§ **ABOUT THIS TASK**: Going down the data below, set down exactly the line with "Click the Log cleared severity checkmark" and each line after it through the line with "Go back with"; no other lines.

ENTRIES SUPPLIED: Begin

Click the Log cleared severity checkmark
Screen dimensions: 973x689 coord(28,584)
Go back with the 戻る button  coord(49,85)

ENTRIES SUPPLIED: End
ENTRIES SUPPLIED: Begin

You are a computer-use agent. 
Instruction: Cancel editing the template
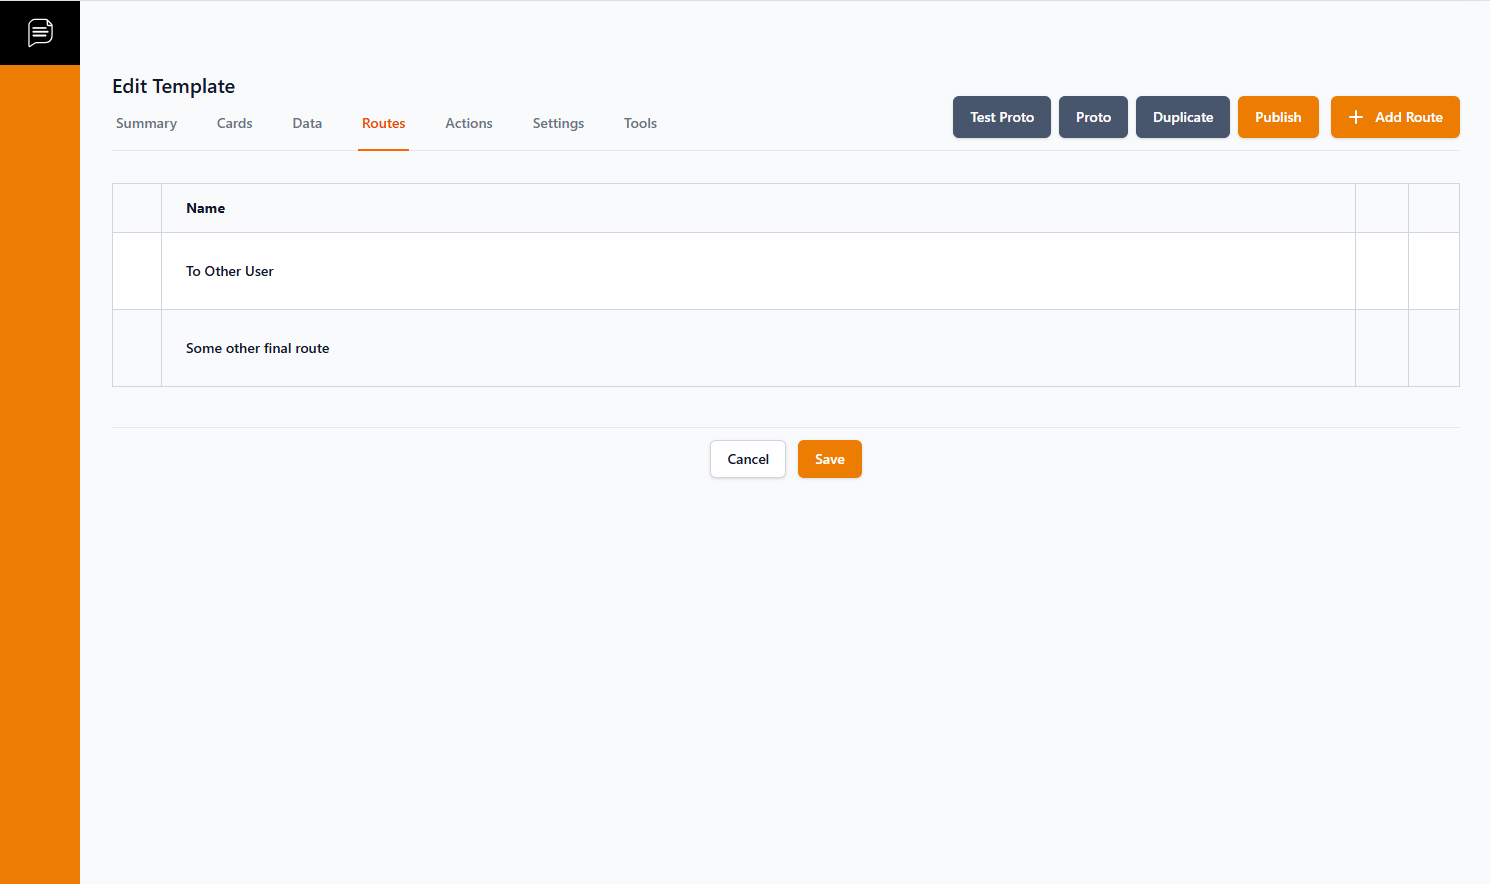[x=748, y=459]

ENTRIES SUPPLIED: End

§ **ANSWER BOX**:
Click the Log cleared severity checkmark
Screen dimensions: 973x689 coord(28,584)
Go back with the 戻る button  coord(49,85)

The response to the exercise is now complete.